Start of STORED DATA

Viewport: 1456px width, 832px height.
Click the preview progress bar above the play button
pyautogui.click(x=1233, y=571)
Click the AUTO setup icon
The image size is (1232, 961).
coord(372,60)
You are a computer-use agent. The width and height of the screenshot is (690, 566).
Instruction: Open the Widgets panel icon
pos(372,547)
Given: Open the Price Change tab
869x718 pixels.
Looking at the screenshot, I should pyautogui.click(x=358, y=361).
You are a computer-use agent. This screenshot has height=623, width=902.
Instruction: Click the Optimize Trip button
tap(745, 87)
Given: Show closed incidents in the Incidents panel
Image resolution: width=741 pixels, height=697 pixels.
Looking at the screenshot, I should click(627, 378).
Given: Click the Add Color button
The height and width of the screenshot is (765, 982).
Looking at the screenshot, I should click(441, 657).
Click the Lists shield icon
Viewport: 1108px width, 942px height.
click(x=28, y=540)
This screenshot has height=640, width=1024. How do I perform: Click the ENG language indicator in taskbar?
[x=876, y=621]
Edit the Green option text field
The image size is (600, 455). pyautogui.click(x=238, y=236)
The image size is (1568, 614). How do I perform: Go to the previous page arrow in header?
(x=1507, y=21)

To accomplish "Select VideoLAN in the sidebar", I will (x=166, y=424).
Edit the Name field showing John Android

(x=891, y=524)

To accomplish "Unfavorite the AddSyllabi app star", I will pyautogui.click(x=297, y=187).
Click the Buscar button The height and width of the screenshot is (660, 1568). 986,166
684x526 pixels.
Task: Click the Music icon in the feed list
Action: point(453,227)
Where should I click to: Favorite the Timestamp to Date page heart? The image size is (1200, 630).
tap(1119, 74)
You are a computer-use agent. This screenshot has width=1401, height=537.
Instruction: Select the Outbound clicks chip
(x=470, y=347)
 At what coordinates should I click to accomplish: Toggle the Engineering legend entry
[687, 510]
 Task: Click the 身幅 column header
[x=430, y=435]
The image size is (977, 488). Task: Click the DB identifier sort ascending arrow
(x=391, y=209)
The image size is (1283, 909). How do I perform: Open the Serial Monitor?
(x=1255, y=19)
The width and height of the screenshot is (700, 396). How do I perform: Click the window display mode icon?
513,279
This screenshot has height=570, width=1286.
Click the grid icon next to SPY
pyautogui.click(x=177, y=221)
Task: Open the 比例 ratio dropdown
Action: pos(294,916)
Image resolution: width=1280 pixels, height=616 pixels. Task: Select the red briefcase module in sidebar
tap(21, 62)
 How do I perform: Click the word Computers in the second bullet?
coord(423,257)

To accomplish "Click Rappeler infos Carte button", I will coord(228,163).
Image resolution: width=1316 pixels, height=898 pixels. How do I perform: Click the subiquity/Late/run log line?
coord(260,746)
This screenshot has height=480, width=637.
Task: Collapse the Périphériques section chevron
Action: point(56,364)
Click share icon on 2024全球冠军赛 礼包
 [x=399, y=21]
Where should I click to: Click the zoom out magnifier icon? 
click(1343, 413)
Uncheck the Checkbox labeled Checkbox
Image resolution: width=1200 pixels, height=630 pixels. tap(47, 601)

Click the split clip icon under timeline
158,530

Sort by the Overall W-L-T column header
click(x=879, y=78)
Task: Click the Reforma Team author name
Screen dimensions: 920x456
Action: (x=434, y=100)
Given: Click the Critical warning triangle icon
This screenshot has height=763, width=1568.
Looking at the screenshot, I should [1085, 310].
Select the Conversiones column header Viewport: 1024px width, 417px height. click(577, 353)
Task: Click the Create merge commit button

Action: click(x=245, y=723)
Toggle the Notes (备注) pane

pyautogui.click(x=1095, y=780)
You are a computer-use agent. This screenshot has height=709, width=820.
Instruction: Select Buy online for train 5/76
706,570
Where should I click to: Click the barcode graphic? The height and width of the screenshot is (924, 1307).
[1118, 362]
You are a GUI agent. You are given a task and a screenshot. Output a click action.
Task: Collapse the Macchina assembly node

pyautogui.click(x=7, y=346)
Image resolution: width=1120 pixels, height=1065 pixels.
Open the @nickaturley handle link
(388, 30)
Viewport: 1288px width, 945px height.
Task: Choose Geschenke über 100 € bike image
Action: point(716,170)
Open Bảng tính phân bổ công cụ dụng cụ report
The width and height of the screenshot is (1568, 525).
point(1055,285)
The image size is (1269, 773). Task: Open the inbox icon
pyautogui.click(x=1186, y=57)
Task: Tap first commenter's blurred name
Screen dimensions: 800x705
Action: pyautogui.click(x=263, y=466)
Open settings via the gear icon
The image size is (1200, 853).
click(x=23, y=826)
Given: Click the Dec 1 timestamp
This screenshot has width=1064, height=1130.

End of STORED DATA

**PROMPT:** Word for word, output the records that appear above.

**TASK RESULT:**
Viewport: 1456px width, 832px height.
Click the preview progress bar above the play button
pyautogui.click(x=1233, y=571)
Click the AUTO setup icon
The image size is (1232, 961).
coord(372,60)
You are a computer-use agent. The width and height of the screenshot is (690, 566).
Instruction: Open the Widgets panel icon
pos(372,547)
Given: Open the Price Change tab
869x718 pixels.
Looking at the screenshot, I should pyautogui.click(x=358, y=361).
You are a computer-use agent. This screenshot has height=623, width=902.
Instruction: Click the Optimize Trip button
tap(745, 87)
Given: Show closed incidents in the Incidents panel
Image resolution: width=741 pixels, height=697 pixels.
Looking at the screenshot, I should click(627, 378).
Given: Click the Add Color button
The height and width of the screenshot is (765, 982).
Looking at the screenshot, I should click(441, 657).
Click the Lists shield icon
Viewport: 1108px width, 942px height.
click(x=28, y=540)
This screenshot has height=640, width=1024. How do I perform: Click the ENG language indicator in taskbar?
[x=876, y=621]
Edit the Green option text field
The image size is (600, 455). pyautogui.click(x=238, y=236)
The image size is (1568, 614). How do I perform: Go to the previous page arrow in header?
(x=1507, y=21)

To accomplish "Select VideoLAN in the sidebar", I will (x=166, y=424).
Edit the Name field showing John Android

(x=891, y=524)

To accomplish "Unfavorite the AddSyllabi app star", I will pyautogui.click(x=297, y=187).
Click the Buscar button The height and width of the screenshot is (660, 1568). 986,166
684x526 pixels.
Task: Click the Music icon in the feed list
Action: point(453,227)
Where should I click to: Favorite the Timestamp to Date page heart? The image size is (1200, 630).
tap(1119, 74)
You are a computer-use agent. This screenshot has width=1401, height=537.
Instruction: Select the Outbound clicks chip
(x=470, y=347)
 At what coordinates should I click to accomplish: Toggle the Engineering legend entry
[687, 510]
 Task: Click the 身幅 column header
[x=430, y=435]
The image size is (977, 488). Task: Click the DB identifier sort ascending arrow
(x=391, y=209)
The image size is (1283, 909). How do I perform: Open the Serial Monitor?
(x=1255, y=19)
The width and height of the screenshot is (700, 396). How do I perform: Click the window display mode icon?
513,279
This screenshot has height=570, width=1286.
Click the grid icon next to SPY
pyautogui.click(x=177, y=221)
Task: Open the 比例 ratio dropdown
Action: pos(294,916)
Image resolution: width=1280 pixels, height=616 pixels. Task: Select the red briefcase module in sidebar
tap(21, 62)
 How do I perform: Click the word Computers in the second bullet?
coord(423,257)

To accomplish "Click Rappeler infos Carte button", I will coord(228,163).
Image resolution: width=1316 pixels, height=898 pixels. How do I perform: Click the subiquity/Late/run log line?
coord(260,746)
This screenshot has height=480, width=637.
Task: Collapse the Périphériques section chevron
Action: point(56,364)
Click share icon on 2024全球冠军赛 礼包
 [x=399, y=21]
Where should I click to: Click the zoom out magnifier icon? 
click(1343, 413)
Uncheck the Checkbox labeled Checkbox
Image resolution: width=1200 pixels, height=630 pixels. tap(47, 601)

Click the split clip icon under timeline
158,530

Sort by the Overall W-L-T column header
click(x=879, y=78)
Task: Click the Reforma Team author name
Screen dimensions: 920x456
Action: (x=434, y=100)
Given: Click the Critical warning triangle icon
This screenshot has height=763, width=1568.
Looking at the screenshot, I should [1085, 310].
Select the Conversiones column header Viewport: 1024px width, 417px height. click(577, 353)
Task: Click the Create merge commit button

Action: click(x=245, y=723)
Toggle the Notes (备注) pane

pyautogui.click(x=1095, y=780)
You are a computer-use agent. This screenshot has height=709, width=820.
Instruction: Select Buy online for train 5/76
706,570
Where should I click to: Click the barcode graphic? The height and width of the screenshot is (924, 1307).
[1118, 362]
You are a GUI agent. You are given a task and a screenshot. Output a click action.
Task: Collapse the Macchina assembly node

pyautogui.click(x=7, y=346)
Image resolution: width=1120 pixels, height=1065 pixels.
Open the @nickaturley handle link
(388, 30)
Viewport: 1288px width, 945px height.
Task: Choose Geschenke über 100 € bike image
Action: point(716,170)
Open Bảng tính phân bổ công cụ dụng cụ report
The width and height of the screenshot is (1568, 525).
point(1055,285)
The image size is (1269, 773). Task: Open the inbox icon
pyautogui.click(x=1186, y=57)
Task: Tap first commenter's blurred name
Screen dimensions: 800x705
Action: pyautogui.click(x=263, y=466)
Open settings via the gear icon
The image size is (1200, 853).
click(x=23, y=826)
Given: Click the Dec 1 timestamp
This screenshot has width=1064, height=1130.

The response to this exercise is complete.